Nala sat nearly motionless except for the hard squint in her eyes. “Who are you again?”
It was the most interesting response of the day. “Dr. Daniel Rice, from the Office of Science and Technology Policy.”
“Not from the FBI or CIA or military police or anything like that?”
“No, I’m a scientist asking a question about the science that is being conducted here.”
She waited a few seconds. “No, sir. Nothing like that can be done here. We don’t have that capability.”
Daniel waited patiently. “That’s all?”
Nala just nodded.
He pushed on, wondering where the conversation might go. “Okay, I appreciate your honesty, Nala. Could you tell me about Stetler Corporation?”

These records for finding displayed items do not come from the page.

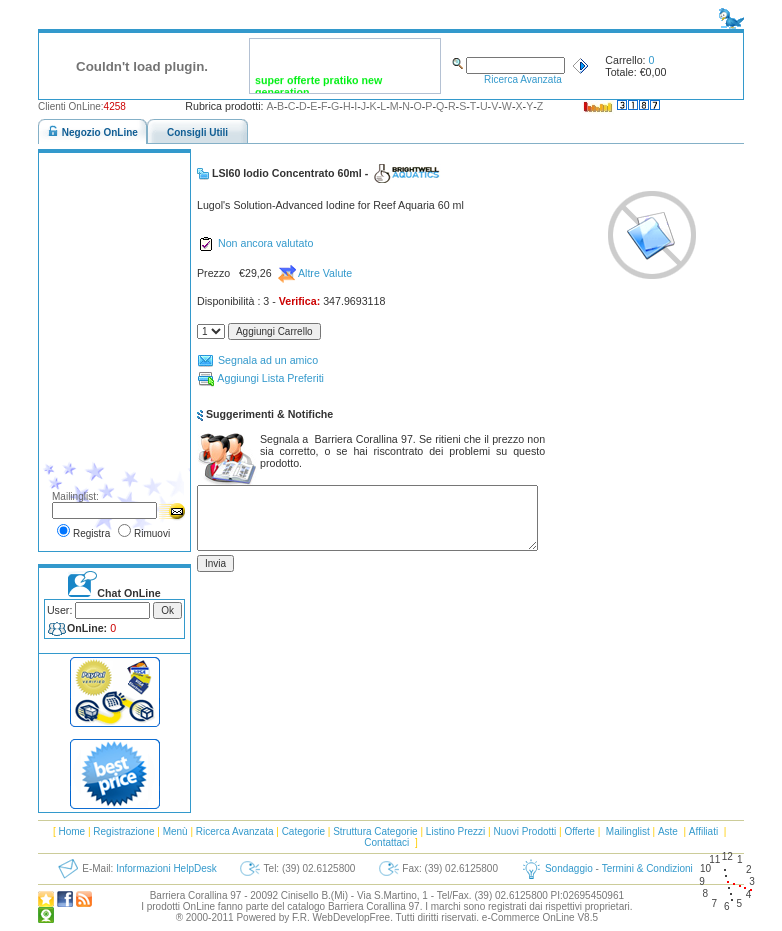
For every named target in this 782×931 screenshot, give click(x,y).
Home (71, 831)
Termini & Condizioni (647, 868)
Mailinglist (628, 831)
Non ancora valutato (255, 244)
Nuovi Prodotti (524, 831)
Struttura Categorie (375, 831)
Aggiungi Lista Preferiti (260, 379)
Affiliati (703, 831)
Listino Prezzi (455, 831)
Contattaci (386, 842)
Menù (175, 831)
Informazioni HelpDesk (166, 868)
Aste (668, 831)
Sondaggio (569, 868)
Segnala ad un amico (257, 361)
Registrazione (123, 831)
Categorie (303, 831)
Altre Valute (315, 274)
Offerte (579, 831)
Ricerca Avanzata (523, 79)
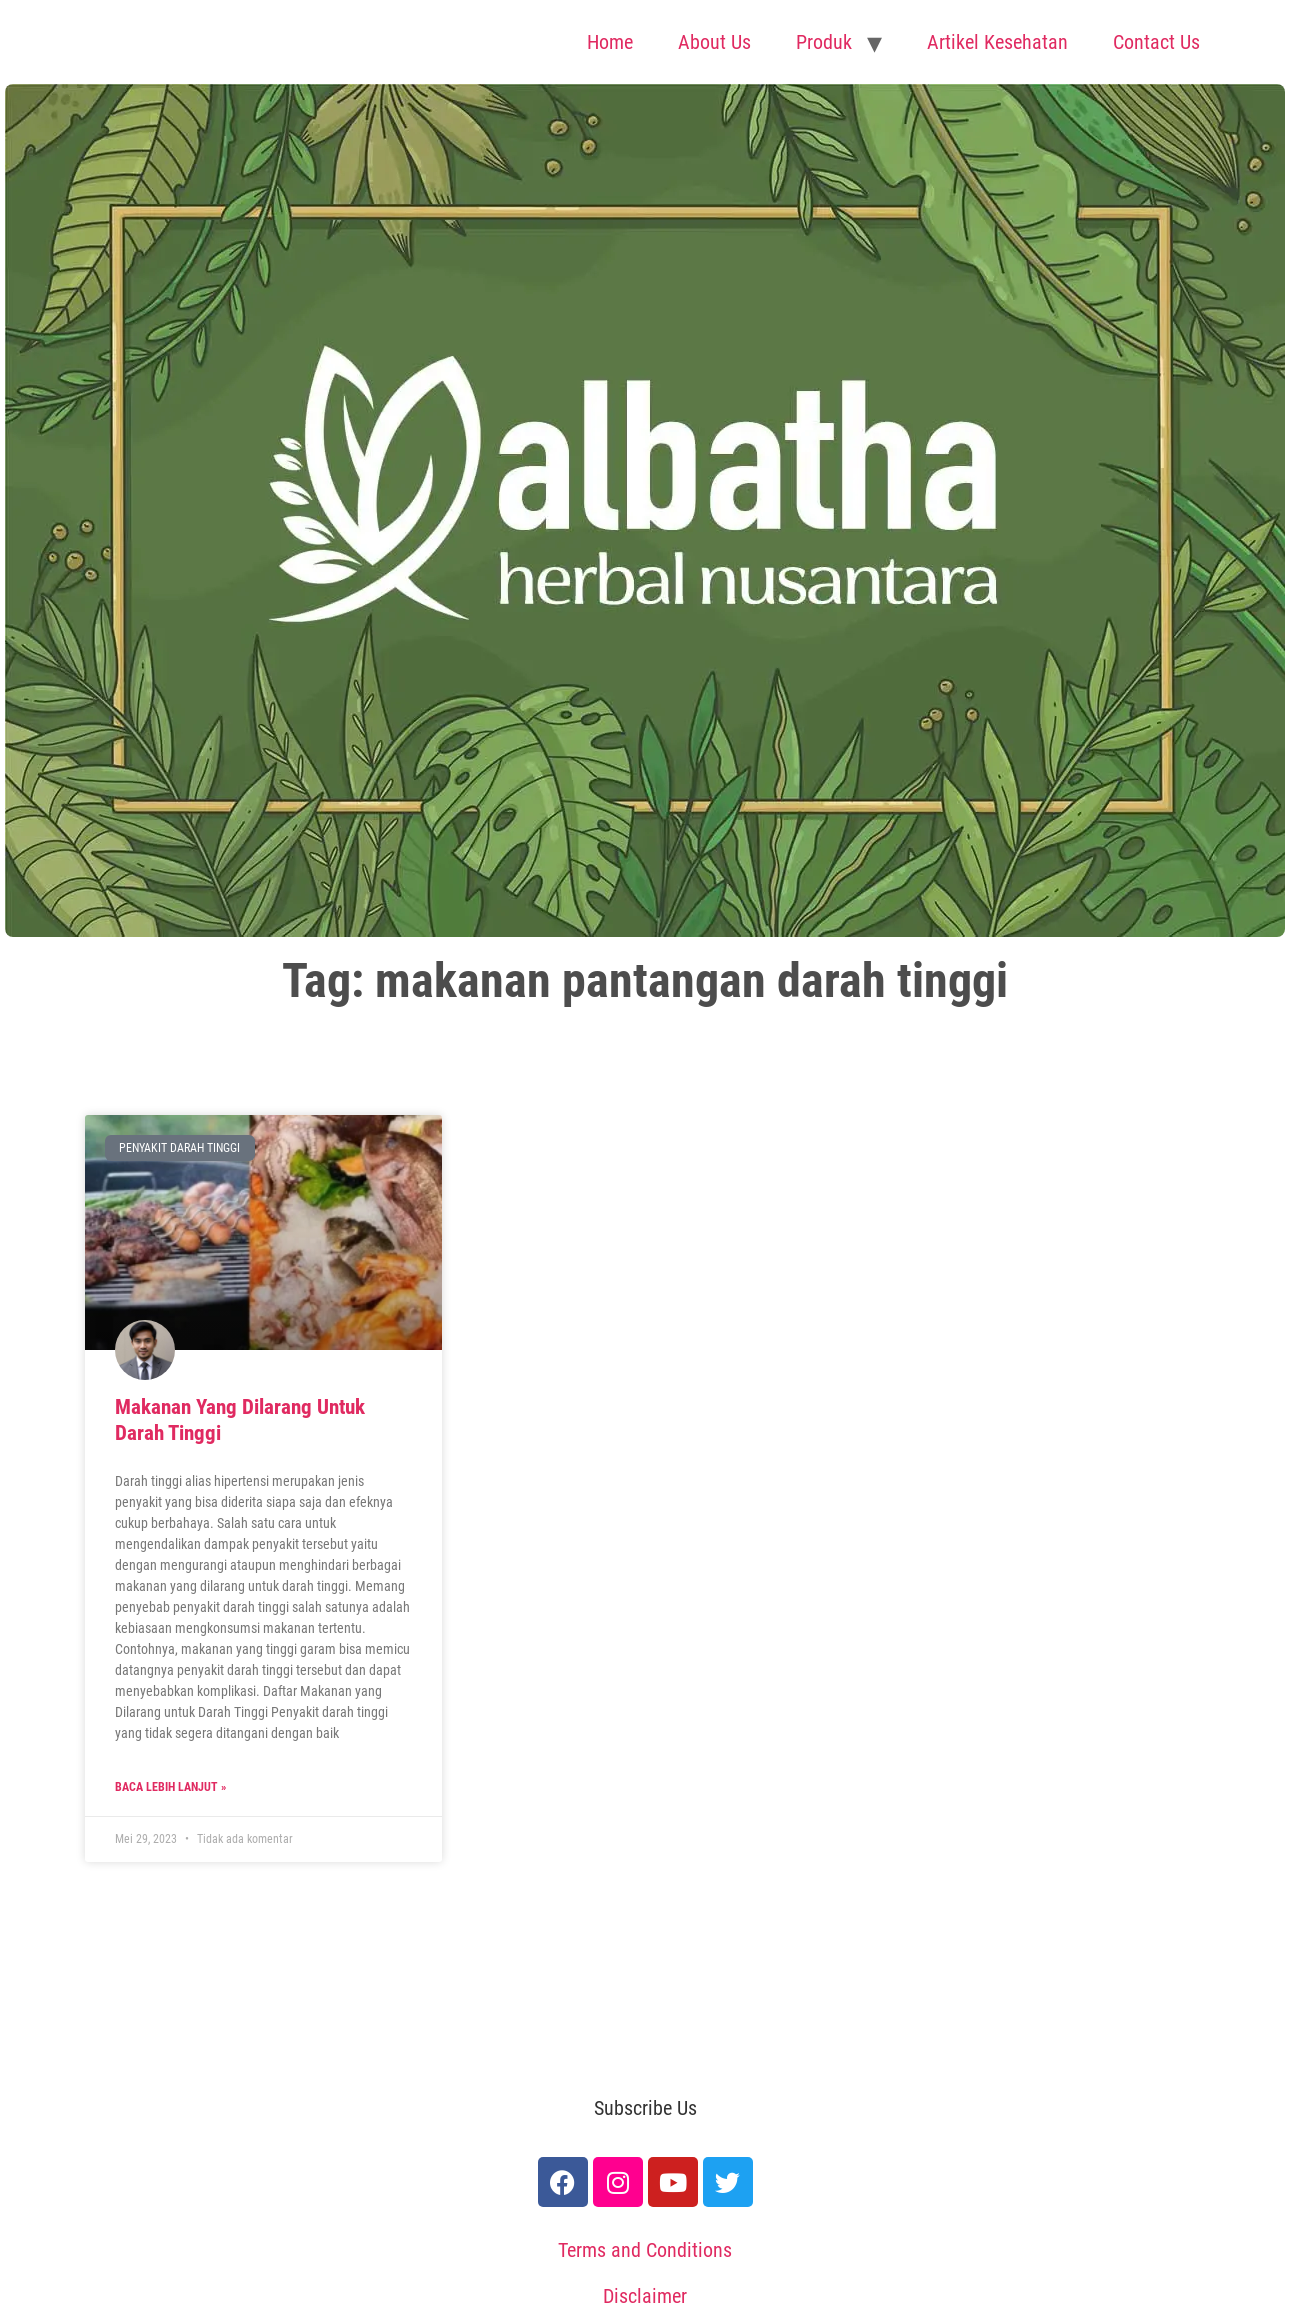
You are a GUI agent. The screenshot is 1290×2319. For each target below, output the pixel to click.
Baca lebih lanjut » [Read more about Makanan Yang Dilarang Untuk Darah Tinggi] (170, 1787)
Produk (824, 42)
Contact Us (1156, 42)
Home (610, 42)
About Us (714, 42)
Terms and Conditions (645, 2250)
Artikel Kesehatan (997, 42)
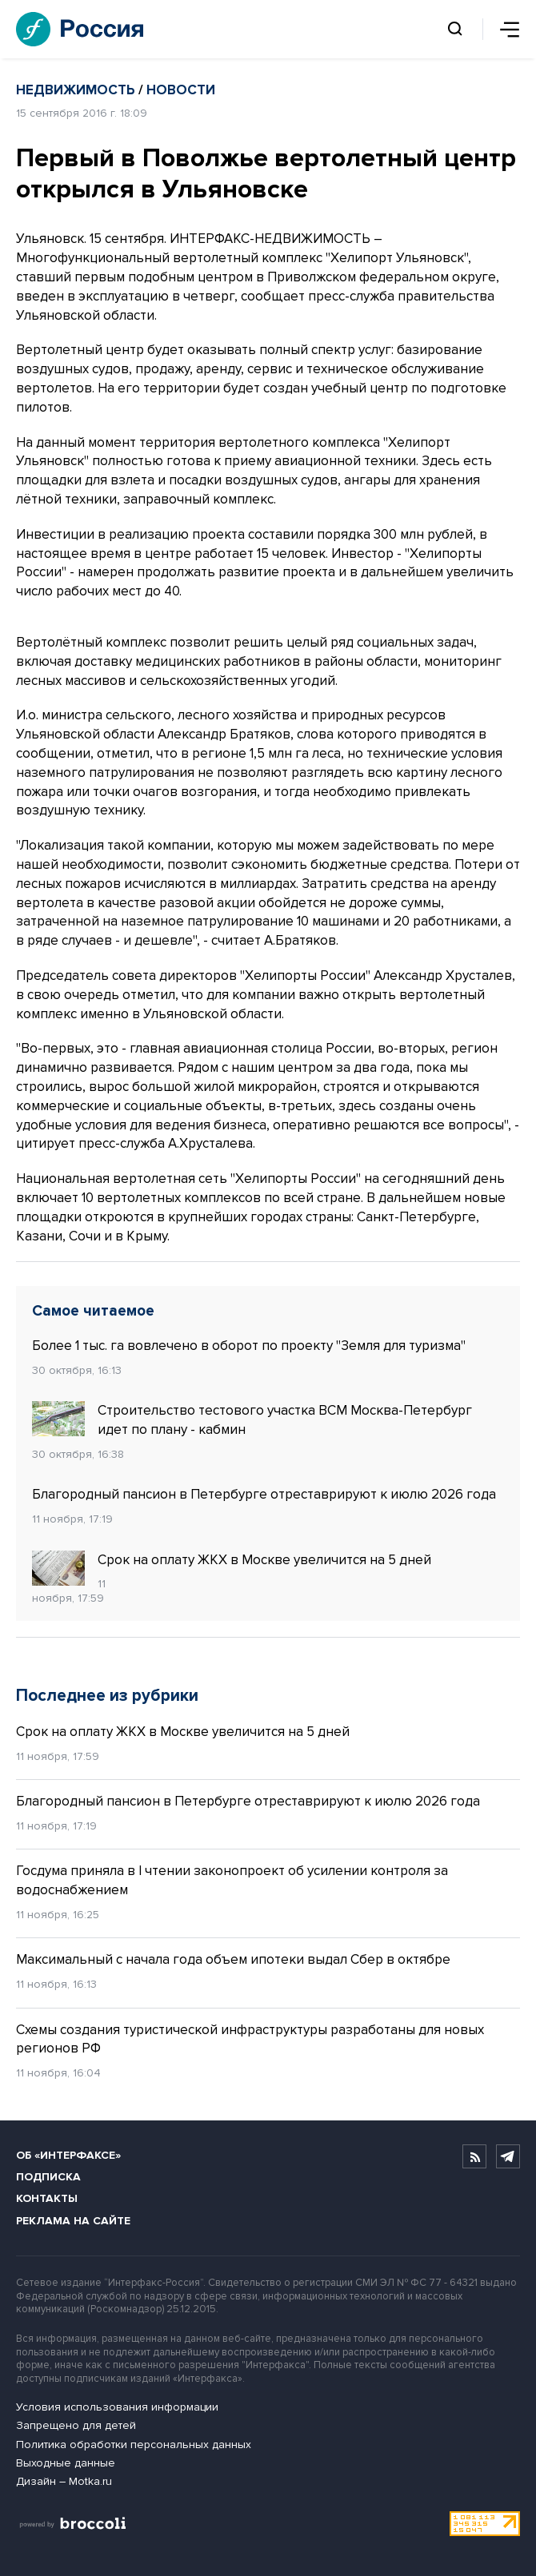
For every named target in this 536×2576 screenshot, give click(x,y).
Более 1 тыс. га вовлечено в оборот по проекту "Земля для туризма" (249, 1345)
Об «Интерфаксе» (68, 2155)
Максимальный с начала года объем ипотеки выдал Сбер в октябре (233, 1959)
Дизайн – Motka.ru (64, 2481)
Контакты (47, 2198)
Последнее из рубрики (107, 1696)
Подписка (48, 2177)
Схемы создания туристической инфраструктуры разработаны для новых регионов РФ (250, 2039)
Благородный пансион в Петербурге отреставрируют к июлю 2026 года (264, 1494)
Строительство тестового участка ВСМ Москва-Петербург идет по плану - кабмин (252, 1419)
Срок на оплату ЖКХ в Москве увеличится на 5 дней (231, 1560)
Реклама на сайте (73, 2221)
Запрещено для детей (76, 2425)
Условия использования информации (117, 2407)
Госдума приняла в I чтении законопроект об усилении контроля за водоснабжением (232, 1880)
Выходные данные (65, 2463)
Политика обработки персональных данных (133, 2444)
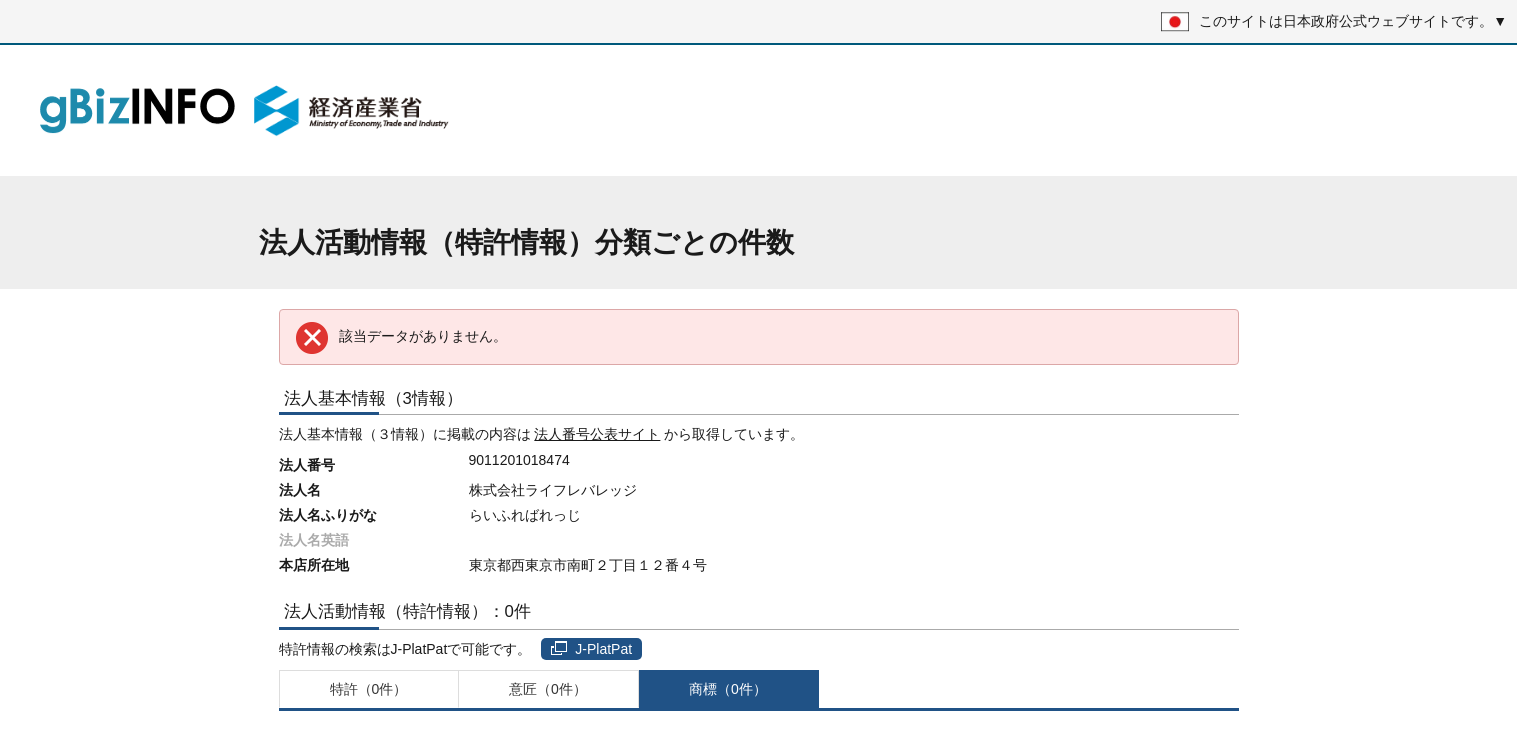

She looked down and played with her bracelet as she talked. “Like what? The company story? It’s pretty boring.”
“No, like what kind of an employer are they? What kind of leadership? Their relationship with the Fermilab government scientists, that kind of thing.”
“Well, Stetler is like any contractor. They pay better than an equivalent government job, and they provide better office space. But there are drawbacks too.”
“Like?”
“Well, for one, you end up with two bosses, the company and the client. The client asks for something and management tells you to do something else. You’re stuck in the middle. Stuff like that.”
“Give me an example. Anything recent?”
“Yeah, happens all the time. You deal with classified information, right?”
“A little, mostly in my past with the Navy. There aren’t too many scientific programs that are classified. This one is a rarity.”